Mergers and acquisitions (M&A) are a popular way of achieving rapid growth and market entry. However, the performance of acquisitions is mixed. Half of acquisitions fail to meet acquirer expectations. Yet, acquisitions remain a central element of corporate strategy. How then can firms improve the post-acquisition integration performance of acquired firms?
First, let us see if undertaking an acquisition is a tactic worth following. Studies suggest the post-acquisition performance of acquired public companies is mixed.
- 43% of international acquisitions fail to produce financial returns that exceed the acquirer’s cost of capital
- 45 to 55% of acquirers are highly dissatisfied or neutral with the performance of their acquisitions
- Acquired public companies gain 30% in market value while shareholders of acquiring companies lose 5%.
- 50% of individual acquisitions show positive returns
- if acquirers hold acquisition for an average of seven years, 40% the acquisitions are sold at a price that exceeds its acquisition costs
Three factors account for the disparity in acquisition performance.
- the effectiveness of the post-acquisition integration;
- employee resistance to the acquisition; and
- the value the acquisition creates.
Let us have a closer look at how the post-acquisition integration may affect results. An acquisition may have opportunity for value creation. However; it does not guarantee acquisition success. Substantial organizational change may result from the realization of operational synergies, elimination of redundancy, integration of financial reporting and control systems, and the relocation of knowledge employees. To be successful, these changes must be implemented in a manner to create value. It must be accomplished without destroying the inherent value within the individual businesses. It also should not impose new demands on the acquired firm. Moreover, it should maintain the motivation of the retained employees.
The challenge is in deciding the degree to which organizations should be integrated following an acquisition. A lack of integration may hinder the transfer of strategic capabilities necessary for value creation while over integration may cause unnecessary organizational conflict adding to the implementation cost. Consider:
- What value do you seek that is driving the acquisition? How much interdependence needs to be established between the two companies to achieve the desired value? For example, if there is a need to share resources and engage in knowledge transfer, then a high to moderate strategic interdependence is required. By contrast, if there is less of a need for operational value creation and restructuring, this suggests a lower requirement for interdependence.
- Is it necessary to preserve the organizational autonomy of the acquired firm in order to preserve its distinctive capabilities? For example, if the firm is being acquired for its innovation capabilities it may be important post-acquisition to preserve a culture, which supports innovation.
Carefully consider your answers to the above questions, as it will lead you to favour one of the four integration approaches outlined below.
You would undertake absorption if you have a high need for strategic interdependence and a low need for organizational autonomy of the acquired company. The goal is to absorb the new entity into your operation. Your aim is to consolidate the operations, the structures, and cultures of both organizations, and dissolve the boundaries between the firms. This approach emphasizes cost reduction and resource sharing. It will result in executive departures.
The goal is to preserve the acquired firm as acquired. It is a stand-alone subsidiary with a high degree of autonomy.
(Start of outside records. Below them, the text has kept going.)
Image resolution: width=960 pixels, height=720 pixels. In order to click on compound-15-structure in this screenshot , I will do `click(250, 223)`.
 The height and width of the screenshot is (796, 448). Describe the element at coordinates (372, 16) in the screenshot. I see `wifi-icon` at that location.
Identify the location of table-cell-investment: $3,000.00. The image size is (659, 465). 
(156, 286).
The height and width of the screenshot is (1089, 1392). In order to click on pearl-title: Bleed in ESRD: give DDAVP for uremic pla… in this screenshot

This approach assumes a low need for strategic interdependence between the combined businesses. The acquired firm retains its organizational environment and its embedded capabilities.
In this approach to integration, firms are connected with and dependent on each other to the advantage of both. The goal of the acquiring firm is to achieve a balance between preserving the organizational autonomy of the acquired firm while transferring strategic capabilities between the two businesses.
In symbiotic situations, there is a high degree of strategic interdependence between the two businesses. However, the acquired firm needs to retain its autonomy as its capabilities are embedded in an organizational environment different from that of the acquiring firm. Typically, the acquired firm’s CEO is retained. This serves to protect the original organizational environment and capability.
In this approach, the acquired firm needs to undergo a business turnaround. The acquired company’s underperformance suggests there is little requirement to preserve the existing organizational environment. Generally, a wholesale culture change is required to affect a turnaround. The dominant value creation mechanism is restructuring. A low level of strategic interdependence is required. Thus, the acquired firm is stripped of its autonomy. In such cases, there is little need for strategic interdependence beyond general management knowledge transfer and the implementation of tight financial controls.
The four integration approaches are a general description of the choices to a post-acquisition strategy. Complex acquisitions may contain business units or sets of capabilities that vary. Thus, there may be a need for trade-offs between strategic interdependence and organizational autonomy. There may be a need to use more than one integration approach. Reality may dictate a need to alter the approach. However, at the end of the day the trade-offs are essentially between strategic and organizational needs. These are the key determinants as to the choice of one integration approach over another.